ROME, mardi 4 septembre 2012 (ZENIT.org) – L’Europe est « beaucoup plus que l’euro », c’est pourquoi elle doit « retrouver son unité de fond » pour trouver des solutions à la crise, estime Mgr Ambrosio.

Mgr Gianni Ambrosio, vice-président de la Commission des épiscopats de l’Union européenne (COMECE) est intervenu lors d’une rencontre organisée par le Conseil des Conférences épiscopales d’Europe (CCEE) à Chypre, Nicosie, du 3 au 5 septembre 2012 (cf.
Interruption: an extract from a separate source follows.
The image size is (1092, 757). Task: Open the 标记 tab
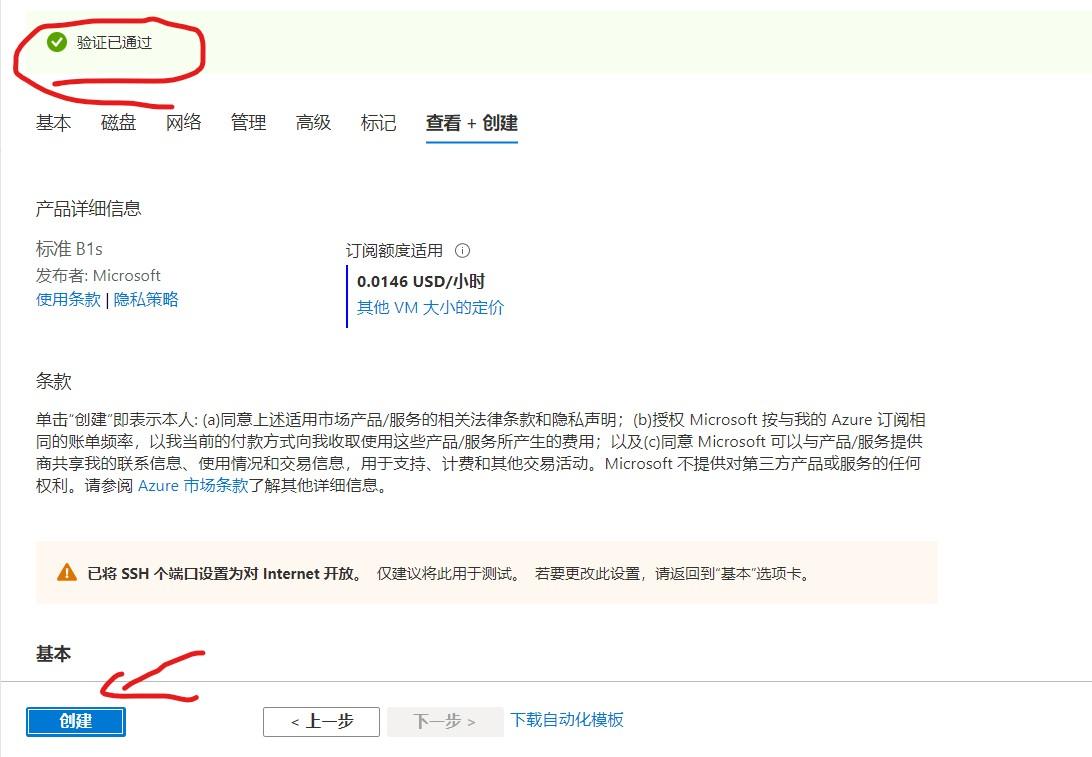point(378,123)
Zenit du 28 août 2012).

Evoquant la crise économique actuelle, il fait observer que « la croissance des dettes souveraines et la perte de confiance des investisseurs dans l’économie » montrent « l’interdépendance entre tous les pays ».

Selon lui, cette « prise de conscience » de l’interdépendance est « salutaire » : elle doit « pousser l’UE à retrouver son unité de fond pour que l’activité économique, comme toute autre dimension de l’agir humain, ne se réalise jamais dans un vide moral, mais toujours à l’interne d’un contexte culturel déterminé ». 

En effet, affirme Mgr Ambrosio, « l’Europe est beaucoup plus que l’euro ». Elle est « plus qu’un espace de libre échange et de convenances économiques réciproques », insiste-t-il, et ce « plus » ne « peut pas être écarté », et il est « encore plus nécessaire pour sortir de la crise actuelle ». Il évoque une "position commune" des chrétiens à ce sujet.

Alors que « les solutions motivées par des considérations à court terme amènent inévitablement à une politique économique à courte échéance », la COMECE invite à avoir une « vision à long terme », c’est-à-dire à s’intéresser aux « valeurs qui peuvent soutenir et exprimer une communauté de solidarité et de responsabilité ».

A ce titre, la COMECE et ses partenaires œcuméniques ont « élaboré une position commune sur le rôle des acteurs d’Eglise dans la politique de cohésion européenne », le 12 juillet 2012 (cf. Zenit du 13 juillet 2012).

Le document appelle à « un engagement plus déterminé pour « promouvoir la cohésion économique, sociale et territoriale et la solidarité entre les Etats membres » de l’Europe.

Les chrétiens sont spécialement concernés, car « la solidarité est l’expression naturelle de leur foi », souligne le texte.  

Par ailleurs, ajoute Mgr Ambrosio, l’« interconnexion » entre les pays d’Europe entraine la « nécessité d’une meilleure coordination des politiques économiques au niveau communautaire », afin de « tenir ensemble les objectifs de rigueur de bilan, croissance économique, création de postes de travail ».

Pour lui, il s’agit de « montrer la vitalité de l’économie sociale de marché ». Les valeurs qui inspirent l’économie sociale de marché « correspondent aux grands principes de la Doctrine sociale de l’Eglise », précise-t-il.